Home Assistant is a platform, you can use to connect smart home devices from different brands that usually don’t work togheter. The whole point is that every update of all systems is being stored which in my case is about 300-500/min, aside from logs that are being written to it. Many complaints about wear out of micro-SDs and SSD arose the last years. It used to write 40GiB/day per drive before I implemented some measurements (such like reducing logs and more selective event logging), since it’s 10GiB/day. Almost fully attributable to database writes.

Except from commit-time, no other caching is enabled since these are passthrough block devices.
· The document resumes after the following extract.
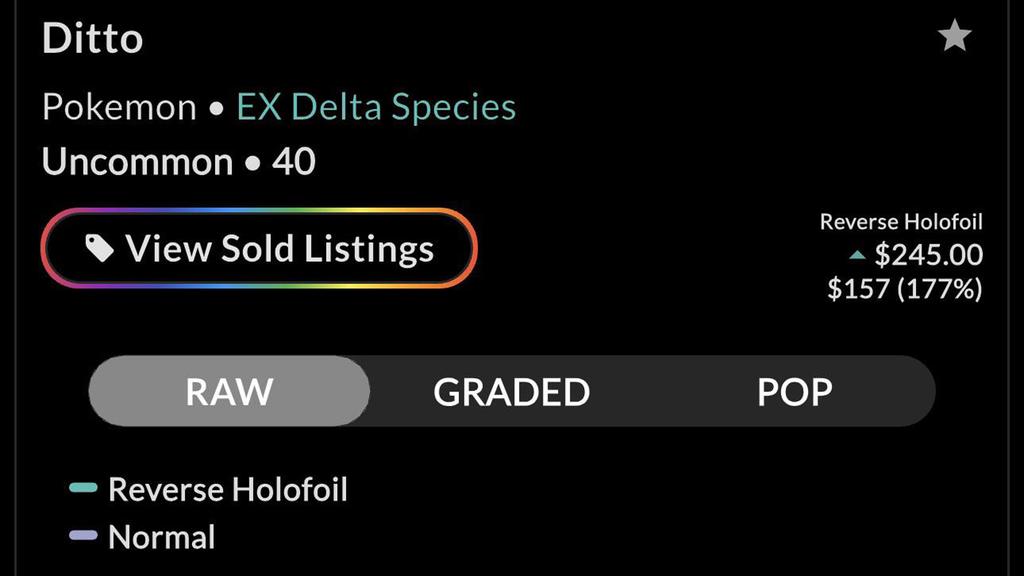Click the card number 40
Screen dimensions: 1024x576
[x=294, y=161]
First one was running on ext4, probably choke on too few IOPS because it was an external hard drive some years old. A reboot often took >3min. After a reboot, almost al databases turned out to be corrupted. Since I also lost some data on it and also saw many database errors on the forum, I decided to move the database to the internal SSD-drive (BTRFS in RAID). Besides, I had some other crappy drives lingering around and decided to combine them to one storage node using mergerfs with func.create=pfrd to distribute the IOPS. Rendering this storagenode as a “testing” node, since I consider this one as most unreliable (multiple old drives, accumulating the chance of failure). If a modification doesn’t knock out this node, it won’t probably knock the other nodes. Although funny is that this node, is getting about the most ingress of them all now.
Second one, was already started with DB on the data disk (external SSD this time), which I formatted XFS. It was running fine till one day after a reboot three databases turned out to be corrupted. All running fine since I moved the database to the internal drive.
Third one, was already on the internal drive. But some day a process on the host caused an OOM-situation, in wich the node process was killed. After that the databases turned out to be corrupted (my other post, in which I overlooked the database error).

For sure, but as @arrogantrabbit already correctly postulates some single failures will take ages to detect.
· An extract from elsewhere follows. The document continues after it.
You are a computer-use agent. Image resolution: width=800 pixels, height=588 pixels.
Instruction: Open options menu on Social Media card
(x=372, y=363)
Great, that’s something I could underline.

I really doubt whether you see them all. For example, I had already three occurences and only reported one on the forum. People not caring their stats, just throw away the databases and will have a full running and functional node afterwards in most situations.

Jice · June 15, 2023, 9:26pm

So what is the main advice for not corrupting data? No reboot, no power lost and snaps/backup will not help? How to ensure yourself?

arrogantrabbit · June 16, 2023, 12:45am

All of the above.

no power loss, only gracefully shutdowns
no killing the node process
- give it as much time to shut down as needed.
- make sure OOM monitors don’t kill it
don’t cross kernel boundaries (I.e. don’t host database on the host when node runs in a VM)

I’m do you want to backup these databases — you need to export data from it and backup that data. But I don’t see personally a point in saving them. They are purely cosmetic. I would love an option to avoid generating them. I don’t really care about nice graphs in the dashboard.